Preventing Wasps in Beehive
by Jan Ray
I had a new colony of bees, went away for 5 days, came home to no bees and a wasp nest inside. What is a good way to prevent wasps from going in my hive?
Sorry you lost your bees. I hope you'll be able to replace them.
Unfortunately, I don't know of any way to prevent wasps from entering a hive. There's nothing you can do (so far as I know) to keep out wasps or to kill them that wouldn't also effect the bees.
My guess, though, is that the wasp nest you found in the hive had nothing to do with the demise of the hive. The wasps probably just took advantage of an ideal location for a nest after the bees were gone.
I've found wasp nests in abandoned/dead hives on several occasions. But I've never seen, or heard of, wasps building a nest inside an active honey bee colony.
Some wasp species are predators of honey bees. And some wasp species will sneak into hives to rob a bit of honey. But wasps don't generally do any great amount of harm to a bee colony - certainly not enough to do it in. That's my experience, anyway.
I've also checked my bee books, and don't find any mention of wasps being serious honey bee pests. If someone knows otherwise, or knows of a way to keep wasps from entering a hive, perhaps they'll use the comment form to let us know about it.
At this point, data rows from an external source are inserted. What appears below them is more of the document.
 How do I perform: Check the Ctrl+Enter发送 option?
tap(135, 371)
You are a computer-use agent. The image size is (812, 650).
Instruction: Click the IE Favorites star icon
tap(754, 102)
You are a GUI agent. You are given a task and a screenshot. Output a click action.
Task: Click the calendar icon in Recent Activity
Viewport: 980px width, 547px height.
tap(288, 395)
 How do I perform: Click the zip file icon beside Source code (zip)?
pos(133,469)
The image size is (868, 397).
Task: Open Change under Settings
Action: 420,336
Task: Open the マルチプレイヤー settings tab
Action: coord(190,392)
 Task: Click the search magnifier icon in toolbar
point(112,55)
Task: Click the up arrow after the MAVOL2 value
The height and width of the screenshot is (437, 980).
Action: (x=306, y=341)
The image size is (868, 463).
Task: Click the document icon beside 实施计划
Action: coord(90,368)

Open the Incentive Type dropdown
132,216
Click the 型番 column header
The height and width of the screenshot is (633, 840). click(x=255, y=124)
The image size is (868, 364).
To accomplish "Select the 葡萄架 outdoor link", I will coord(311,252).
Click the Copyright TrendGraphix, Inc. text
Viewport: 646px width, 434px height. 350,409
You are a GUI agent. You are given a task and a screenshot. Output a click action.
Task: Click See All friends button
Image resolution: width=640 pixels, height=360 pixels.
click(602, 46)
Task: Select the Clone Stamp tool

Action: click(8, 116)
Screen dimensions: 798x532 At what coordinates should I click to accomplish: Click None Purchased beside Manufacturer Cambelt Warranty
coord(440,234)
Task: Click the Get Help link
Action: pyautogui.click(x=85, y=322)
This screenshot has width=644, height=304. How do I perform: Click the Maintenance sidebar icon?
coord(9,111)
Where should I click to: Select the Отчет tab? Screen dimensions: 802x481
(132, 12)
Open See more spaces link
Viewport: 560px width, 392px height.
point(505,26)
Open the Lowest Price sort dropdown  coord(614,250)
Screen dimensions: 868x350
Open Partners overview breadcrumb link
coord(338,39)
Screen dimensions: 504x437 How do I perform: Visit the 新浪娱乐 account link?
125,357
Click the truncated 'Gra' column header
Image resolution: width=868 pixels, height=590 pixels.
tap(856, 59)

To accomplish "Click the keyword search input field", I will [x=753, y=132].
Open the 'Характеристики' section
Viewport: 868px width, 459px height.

(As an aside, I did find an interesting reference to the defensive behavior bees sometimes use against individual wasps attempting to enter the hive. A number of bees will form a tight cluster around the wasp, preventing it from entering or leaving. They hold the wasp in the cluster until the temperature in the center of the cluster raises high enough to kill the wasp. The bees are able to survive the high temperature.)